Desakan ini disampaikan koalisi mengingat jatuhnya tempo yang diberikan untuk Gubernur se-Indonesia, termasuk Gubernur Aceh, untuk menindaklanjuti hasil Korsup KPK hari ini. Salah satu syaratnya, kata Fernan, gubernur segera menindaklanjuti temuan hasil korsup KPK termasuk melaporkan seluruh kegiatan yang ditindaklanjuti kepada Kementerian ESDM sebagai pihak yang mendapat mandat dari UU. Hal ini sesuai dengan kewajiban Permen ESDM Nomor 43 tahun 2015 tentang tatacara evaluasi penerbitan IUP mineral dan batubara.

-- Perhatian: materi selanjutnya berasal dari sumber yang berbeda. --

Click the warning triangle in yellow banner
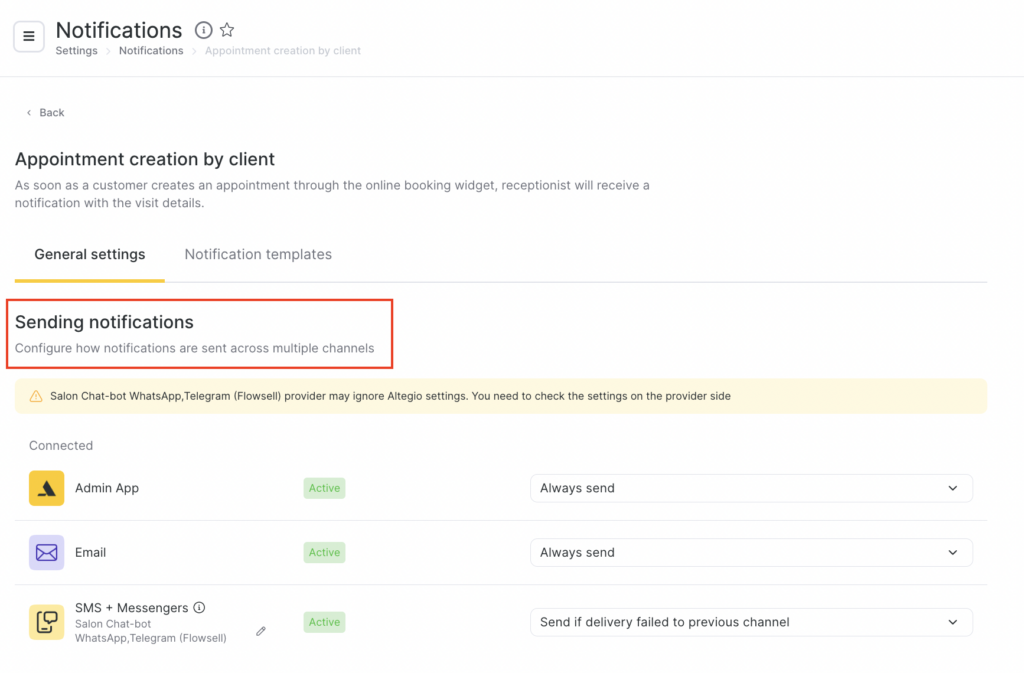The image size is (1024, 673). pos(35,396)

Menurutnya, hasil Koordinasi dan Supervisi (Korsup KPK) terhadap Izin Usaha Pertambangan (IUP) di wilayah Provinsi Aceh pada tahun 2014 lalu belum sepenuhnya ditindaklanjuti dengan baik. Walaupun Gubernur Aceh telah menerbitkan kebijakan intruksi untuk moratorium izin usaha pertambangan. Ditambah lagi peralihan kewenangan dari Pemerintah kabupaten/kota ke provinsi belum sepenuhnya terjadi.
"Dari 16 kabupaten/kota hanya Kabupaten Aceh Besar yang telah melakukan penyerahan dokumen pertambangan ke Pemerintah Aceh," katanya.
Koalisi juga mendesak Pemerintah Aceh segera memperbaharui kebijakan daerah untuk mencegah izin tambang baru di wilayah hutan lindung dan konservasi.
"Pemerintah harus membuka ruang partisipasi aktif masyarakat untuk dapat terlibat dari mulai proses pemberian izin hingga pelaksanaan kegiatan di lapangan," katanya.
Koalisi menilai upaya pembangkangan pemerintah kabupaten/kota yang masih saja memproses izin harus ditindak tegas. Menurut Fernan, hal ini sudah jelas sejak berlakunya UU 23/2014 kewenangan perizinan tambang sudah dialihkan ke Provinsi.
"Ini saatnya Gubernur Aceh bertindak, publik berharap “IUP bandel” segera dicabut jangan sampai dibiarkan dan menimbulkan masalah yang lebih berat," katanya.
Hasil kajian Koalisi Peduli Tambang Aceh menunjukkan selama Korsup KPK berlangsung, setidaknya ditemui beberapa permasalahan terhadap evaluasi IUP yang ada. Pertama, sebanyak 4 IUP masuk di kawasan konservasi dengan total seluas 31.316 Ha. Ini meliputi wilayah kabupaten Aceh Tengah seluas 31 ribu Ha; Gayo Lues 198 Ha dan Aceh Selatan 87 Ha. Sedangkan di kawasan hutan lindung total 399.959 Ha meliputi 65 IUP/KK.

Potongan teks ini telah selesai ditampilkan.